• _Requirement 1_:
According to the Biden economy article, how much did Common Man CPI grow year on year in April?

• _Text provided_:
A Slate writer gaslights about the allegedly great Biden economy

Zachary Carter, writing for hard-left Slate, has issued his verdict on the economy: It’s great. Wholly contrary to popular belief, he assures us, “Inflation Is Not Destroying Joe Biden.” So why can’t the rest of America see it? ’Tis a mystery to be solved, and he buries us under “data” to make his point. Ultimately, his piece is a primal scream of horror that Americans insist on believing the realities of their wallets over the cherry-picked data in his analysis.

First, Carter first declares that inflation is a thing of the past. “According to the Federal Reserve’s preferred measure, prices rose just 2.7 percent between April of 2023 and April of 2024.”

Image by AI.

The problem with the Fed is that its “core” inflation number excludes the cost of food, housing, and energy – the things that average Americans spend the vast majority of their income purchasing. When those numbers are added in, things change:

Jason De Sena Trennert of Strategas Research Partners constructed a Common Man Inflation index of items that people must buy regularly—food, energy, shelter, clothing, utilities and insurance. Nothing discretionary is included. In April, Common Man CPI grew at 3.8% year on year, higher than headline CPI for the ninth consecutive month. Common Man CPI so defined has topped headline inflation in 34 of the 40 months of the Biden administration to date.

• _Requirement 2_:
Rename "Rocky" to "Creed" in the entries, from the line containing "[Toggle navigation] (18, 21)" through the line containing "projetou (49, 237)". Return only those lines, with nothing else changed.

• _Excerpted records_:
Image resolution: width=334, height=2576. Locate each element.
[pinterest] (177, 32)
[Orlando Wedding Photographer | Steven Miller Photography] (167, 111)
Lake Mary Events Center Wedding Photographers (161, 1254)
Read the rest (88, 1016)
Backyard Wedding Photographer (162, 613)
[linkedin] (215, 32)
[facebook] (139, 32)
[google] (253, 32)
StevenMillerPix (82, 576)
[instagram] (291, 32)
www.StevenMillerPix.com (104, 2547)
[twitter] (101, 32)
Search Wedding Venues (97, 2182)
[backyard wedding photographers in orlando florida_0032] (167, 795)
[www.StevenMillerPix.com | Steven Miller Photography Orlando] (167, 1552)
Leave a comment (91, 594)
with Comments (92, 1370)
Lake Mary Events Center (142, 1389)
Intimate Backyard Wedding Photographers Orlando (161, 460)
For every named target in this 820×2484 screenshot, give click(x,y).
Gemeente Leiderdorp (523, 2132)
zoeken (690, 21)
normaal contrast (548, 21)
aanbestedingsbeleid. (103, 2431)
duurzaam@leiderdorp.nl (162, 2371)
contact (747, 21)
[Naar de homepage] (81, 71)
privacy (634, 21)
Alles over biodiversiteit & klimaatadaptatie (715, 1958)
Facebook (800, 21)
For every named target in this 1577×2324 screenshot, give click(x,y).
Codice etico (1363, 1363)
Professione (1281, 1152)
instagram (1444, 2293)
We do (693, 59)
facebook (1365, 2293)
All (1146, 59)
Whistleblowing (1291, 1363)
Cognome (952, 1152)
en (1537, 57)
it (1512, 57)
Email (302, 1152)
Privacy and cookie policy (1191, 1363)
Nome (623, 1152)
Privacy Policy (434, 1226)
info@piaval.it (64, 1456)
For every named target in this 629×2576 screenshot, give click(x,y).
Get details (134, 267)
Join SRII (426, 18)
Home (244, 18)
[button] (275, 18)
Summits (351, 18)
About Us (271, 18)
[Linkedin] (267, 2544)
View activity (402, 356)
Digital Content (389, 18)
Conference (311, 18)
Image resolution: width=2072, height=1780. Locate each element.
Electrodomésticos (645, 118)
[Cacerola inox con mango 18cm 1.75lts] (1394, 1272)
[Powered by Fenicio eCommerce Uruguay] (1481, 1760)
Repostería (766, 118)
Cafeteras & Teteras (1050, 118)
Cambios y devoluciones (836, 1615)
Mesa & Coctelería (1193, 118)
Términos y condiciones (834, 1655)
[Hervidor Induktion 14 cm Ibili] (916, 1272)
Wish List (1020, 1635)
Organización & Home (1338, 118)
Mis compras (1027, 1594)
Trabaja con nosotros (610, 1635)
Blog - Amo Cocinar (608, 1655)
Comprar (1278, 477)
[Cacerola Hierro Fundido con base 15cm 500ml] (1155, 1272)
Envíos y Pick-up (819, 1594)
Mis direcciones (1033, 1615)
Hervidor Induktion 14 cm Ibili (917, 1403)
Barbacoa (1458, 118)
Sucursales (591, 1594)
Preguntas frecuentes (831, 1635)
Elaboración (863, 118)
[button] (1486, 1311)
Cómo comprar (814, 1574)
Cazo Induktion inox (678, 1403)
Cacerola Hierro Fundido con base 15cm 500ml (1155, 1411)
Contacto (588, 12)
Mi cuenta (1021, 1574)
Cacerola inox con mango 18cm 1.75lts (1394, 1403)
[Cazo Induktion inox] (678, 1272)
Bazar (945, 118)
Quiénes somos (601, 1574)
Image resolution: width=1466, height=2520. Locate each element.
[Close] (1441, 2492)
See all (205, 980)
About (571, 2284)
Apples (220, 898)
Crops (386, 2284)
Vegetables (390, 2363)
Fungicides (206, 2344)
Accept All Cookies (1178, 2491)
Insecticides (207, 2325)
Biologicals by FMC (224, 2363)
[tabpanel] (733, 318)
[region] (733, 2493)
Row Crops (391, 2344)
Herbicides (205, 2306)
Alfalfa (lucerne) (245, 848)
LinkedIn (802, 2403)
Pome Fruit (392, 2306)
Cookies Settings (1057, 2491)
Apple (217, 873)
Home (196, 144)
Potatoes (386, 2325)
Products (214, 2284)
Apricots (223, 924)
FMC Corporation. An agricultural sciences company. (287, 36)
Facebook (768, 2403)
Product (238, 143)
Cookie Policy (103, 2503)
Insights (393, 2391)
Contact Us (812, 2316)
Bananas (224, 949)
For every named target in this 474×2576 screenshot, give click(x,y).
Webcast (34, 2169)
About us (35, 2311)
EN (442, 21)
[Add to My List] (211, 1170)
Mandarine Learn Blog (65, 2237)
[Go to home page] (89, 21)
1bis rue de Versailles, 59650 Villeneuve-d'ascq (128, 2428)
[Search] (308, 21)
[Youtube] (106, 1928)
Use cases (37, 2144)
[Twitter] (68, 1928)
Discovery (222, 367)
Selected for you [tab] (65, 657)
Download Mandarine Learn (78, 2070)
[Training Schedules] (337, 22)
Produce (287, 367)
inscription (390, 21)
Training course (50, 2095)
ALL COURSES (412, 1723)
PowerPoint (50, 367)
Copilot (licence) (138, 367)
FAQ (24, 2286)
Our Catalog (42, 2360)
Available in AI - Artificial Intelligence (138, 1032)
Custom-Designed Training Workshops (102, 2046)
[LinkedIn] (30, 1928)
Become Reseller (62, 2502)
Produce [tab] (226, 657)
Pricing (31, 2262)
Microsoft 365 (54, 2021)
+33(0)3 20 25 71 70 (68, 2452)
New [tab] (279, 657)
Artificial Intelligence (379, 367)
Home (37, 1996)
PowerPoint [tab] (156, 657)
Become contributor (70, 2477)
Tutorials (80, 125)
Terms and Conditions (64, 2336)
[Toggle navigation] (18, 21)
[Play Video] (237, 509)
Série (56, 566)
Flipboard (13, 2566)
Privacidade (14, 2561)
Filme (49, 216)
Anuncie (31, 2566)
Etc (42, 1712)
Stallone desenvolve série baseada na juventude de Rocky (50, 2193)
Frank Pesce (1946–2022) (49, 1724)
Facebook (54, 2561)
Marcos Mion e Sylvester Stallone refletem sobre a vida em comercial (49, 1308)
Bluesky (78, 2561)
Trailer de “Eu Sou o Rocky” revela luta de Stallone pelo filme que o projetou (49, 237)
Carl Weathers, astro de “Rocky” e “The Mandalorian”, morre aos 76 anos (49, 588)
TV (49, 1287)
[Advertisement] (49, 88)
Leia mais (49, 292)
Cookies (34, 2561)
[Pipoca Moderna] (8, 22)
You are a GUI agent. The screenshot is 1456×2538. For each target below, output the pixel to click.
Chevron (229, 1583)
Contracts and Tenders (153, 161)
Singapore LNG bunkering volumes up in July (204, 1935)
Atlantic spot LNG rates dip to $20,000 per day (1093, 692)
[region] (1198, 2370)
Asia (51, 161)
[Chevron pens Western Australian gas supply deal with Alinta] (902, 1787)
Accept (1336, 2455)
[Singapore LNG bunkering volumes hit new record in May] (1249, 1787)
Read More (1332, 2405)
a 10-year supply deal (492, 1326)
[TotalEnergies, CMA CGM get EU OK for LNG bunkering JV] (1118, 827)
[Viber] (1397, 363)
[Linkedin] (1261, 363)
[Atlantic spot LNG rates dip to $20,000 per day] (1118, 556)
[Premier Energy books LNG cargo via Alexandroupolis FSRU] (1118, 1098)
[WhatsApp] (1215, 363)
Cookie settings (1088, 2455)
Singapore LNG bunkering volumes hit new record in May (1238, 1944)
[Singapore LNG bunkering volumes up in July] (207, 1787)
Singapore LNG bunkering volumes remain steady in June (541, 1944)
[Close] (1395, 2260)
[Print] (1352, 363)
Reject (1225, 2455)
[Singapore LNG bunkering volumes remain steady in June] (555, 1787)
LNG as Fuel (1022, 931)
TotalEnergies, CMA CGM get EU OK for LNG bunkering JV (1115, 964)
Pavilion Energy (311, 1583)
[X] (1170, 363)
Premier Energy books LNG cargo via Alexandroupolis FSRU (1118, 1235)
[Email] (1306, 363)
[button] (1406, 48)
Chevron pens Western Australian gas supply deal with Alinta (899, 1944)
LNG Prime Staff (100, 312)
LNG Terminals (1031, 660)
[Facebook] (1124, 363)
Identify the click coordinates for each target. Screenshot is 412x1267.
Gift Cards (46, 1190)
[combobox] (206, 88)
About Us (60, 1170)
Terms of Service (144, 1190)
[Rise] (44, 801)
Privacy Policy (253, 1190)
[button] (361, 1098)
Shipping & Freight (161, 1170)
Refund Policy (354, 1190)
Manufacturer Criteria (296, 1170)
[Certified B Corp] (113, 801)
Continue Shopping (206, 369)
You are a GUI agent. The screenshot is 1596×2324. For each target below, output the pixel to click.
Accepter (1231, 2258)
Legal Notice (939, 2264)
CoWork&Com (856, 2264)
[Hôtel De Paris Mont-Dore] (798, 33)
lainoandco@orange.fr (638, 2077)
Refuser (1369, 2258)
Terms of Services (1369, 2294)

• _Response 1_:
3.8%

• _Response 2_:
[Toggle navigation] (18, 21)
[Play Video] (237, 509)
Série (56, 566)
Flipboard (13, 2566)
Privacidade (14, 2561)
Filme (49, 216)
Anuncie (31, 2566)
Etc (42, 1712)
Stallone desenvolve série baseada na juventude de Creed (50, 2193)
Frank Pesce (1946–2022) (49, 1724)
Facebook (54, 2561)
Marcos Mion e Sylvester Stallone refletem sobre a vida em comercial (49, 1308)
Bluesky (78, 2561)
Trailer de “Eu Sou o Creed” revela luta de Stallone pelo filme que o projetou (49, 237)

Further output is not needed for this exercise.